To date, every major poker site or network that has chosen to not permit HUDs (Heads Up Displays) in its terms of service has altered its policy to allow HUDs once the demand from the player base was proven to be great enough. An example of this is the Cake Network, which decided to allow a single session HUD during the summer of 2011 for the first time. This experiment was so successful that the single session restrictions were lifted and the screen names of players were no longer obfuscated in the hand history to allow compatibility with PokerTracker; our company was the first authorised third party to create a full HUD and personal tracking solution for the Cake Network.
It may surprise some in the industry that we embrace anonymous tables such as those introduced by bwin.party and Microgaming, provided that they are given to users as a choice. Anything that empowers the player to have more choice is good in our eyes. PokerTracker recently released beta support for Microgaming’s anonymous tables after receiving approval for our plans from the network management. Our new solution is within the terms of service at Microgaming because the identity of each player remains anonymous with PokerTracker’s table session-only HUD and tracking. Our competitors already have support for bwin.party’s anonymous tables and we intend to do the same once development resources become available.
PokerTracker currently supports 22 different poker networks, and we work very closely with 18 of these networks to assure continued support by our built-in live hand parser. We could not exist if it were not for the cooperation we receive from these networks, it is a synergistic relationship that allows us to provide the services that our players want while empowering players to generate more rake for the poker rooms.
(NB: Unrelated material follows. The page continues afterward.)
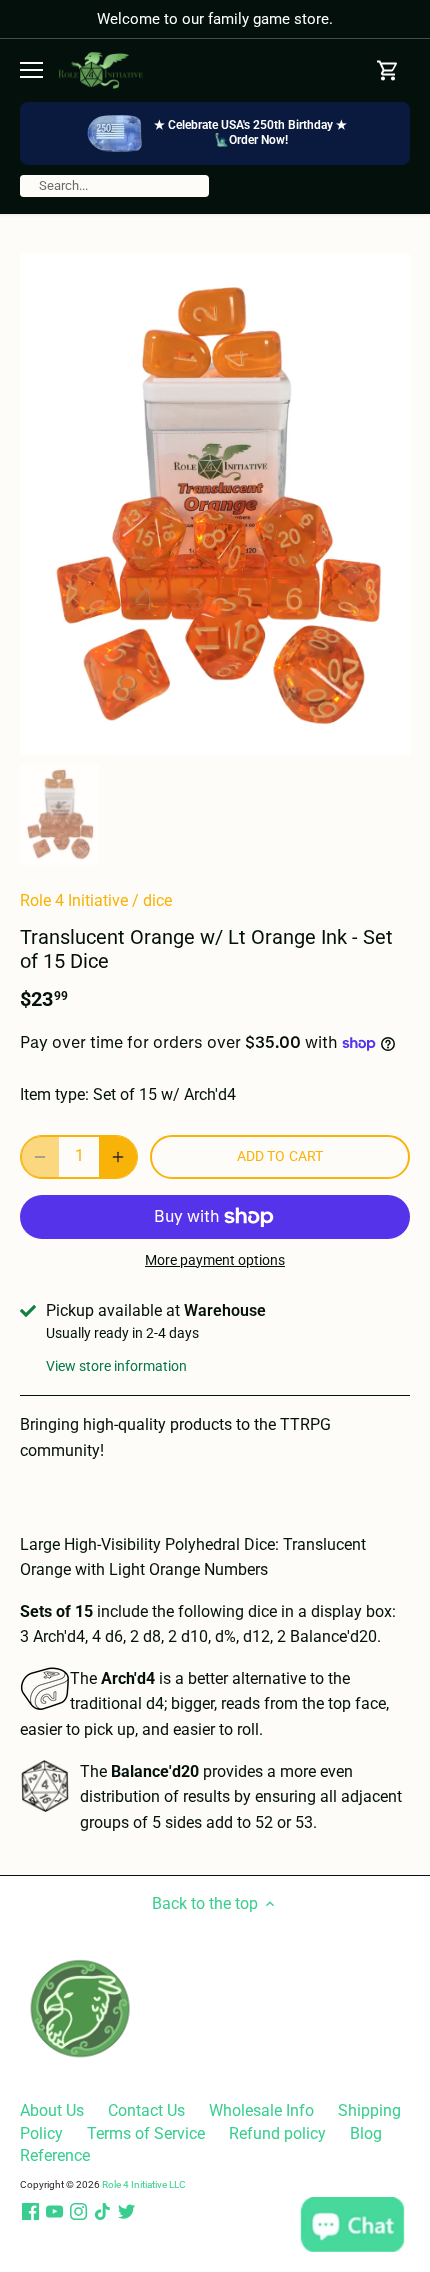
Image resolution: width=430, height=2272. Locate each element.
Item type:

Our developers continue to strive to make our software easier to use, and our upcoming PokerTracker 4 is a testament to our hard work creating an easier to approach user interface. We are also adding training videos and tools to help the recreational player approach PokerTracker without fear, the steep learning curve that was common in prior versions of PokerTracker has been almost eliminated. The entire setup process has been rebuilt with automated wizards to guide new users. We joke that it is harder to make a first withdrawal from an online poker room than it is to install PokerTracker 4.
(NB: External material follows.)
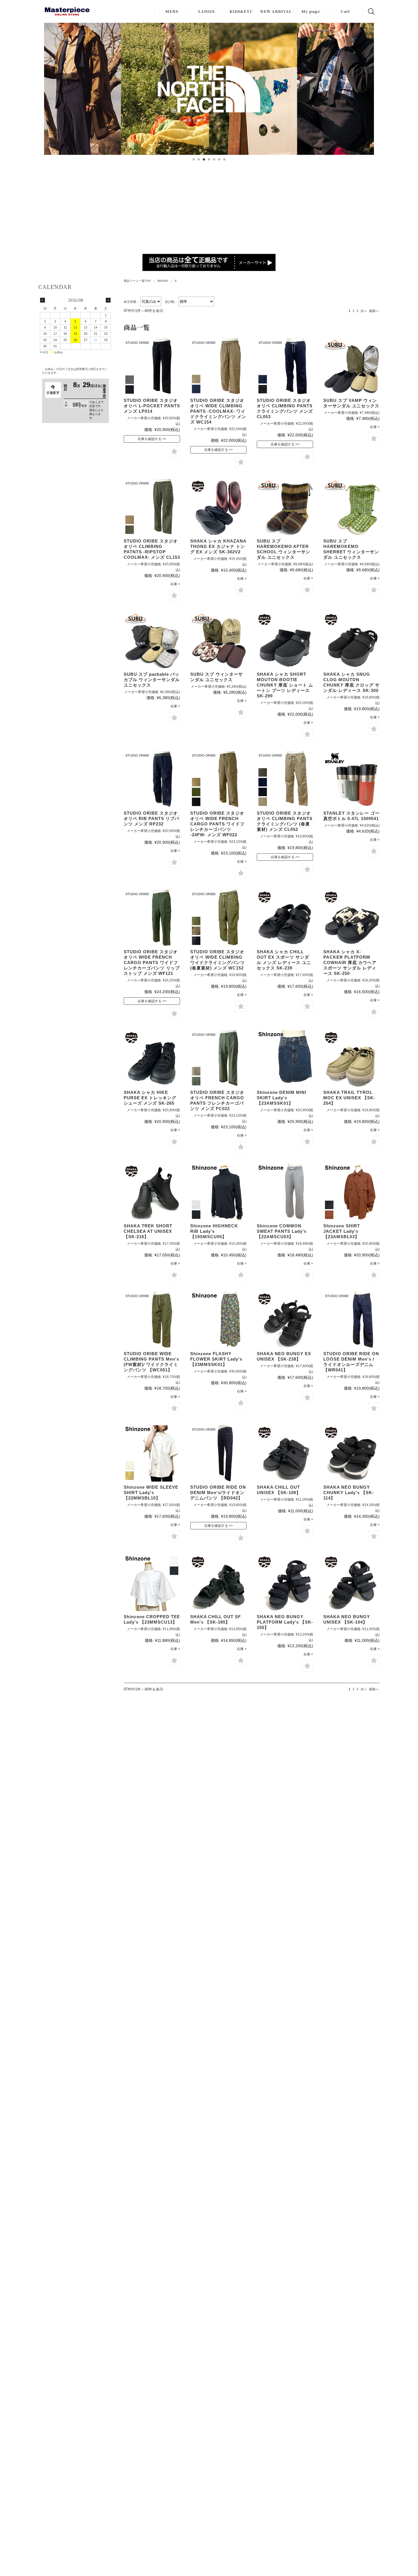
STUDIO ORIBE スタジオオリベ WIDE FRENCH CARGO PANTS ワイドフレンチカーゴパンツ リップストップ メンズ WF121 (152, 962)
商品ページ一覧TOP (137, 280)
With that said, I anticipate that personal tracking will remain a choice rather than the standard. PokerTracker is fundamentally an automated note taking solution that provides probability of actions based on past hands that you play against your opponents; this is no different than the statistics you commonly find in professional sports or the stock market. Database software tools exist for sports betters and trading tools exist for investors, yet not everyone in these fields uses the tools available to them. Software databases do not guarantee success just like PokerTracker is not a magic bullet that turns its users into winning players. I predict that we will continue to find that the aspirational players who are most interested in poker will gravitate towards using tracking tools like PokerTracker, but this does not make that player a shark. This player type is most likely a break even player that with enough time invested, and a little skill learned along the way, will someday become a winning player – if he is one of the lucky ones that survives that long.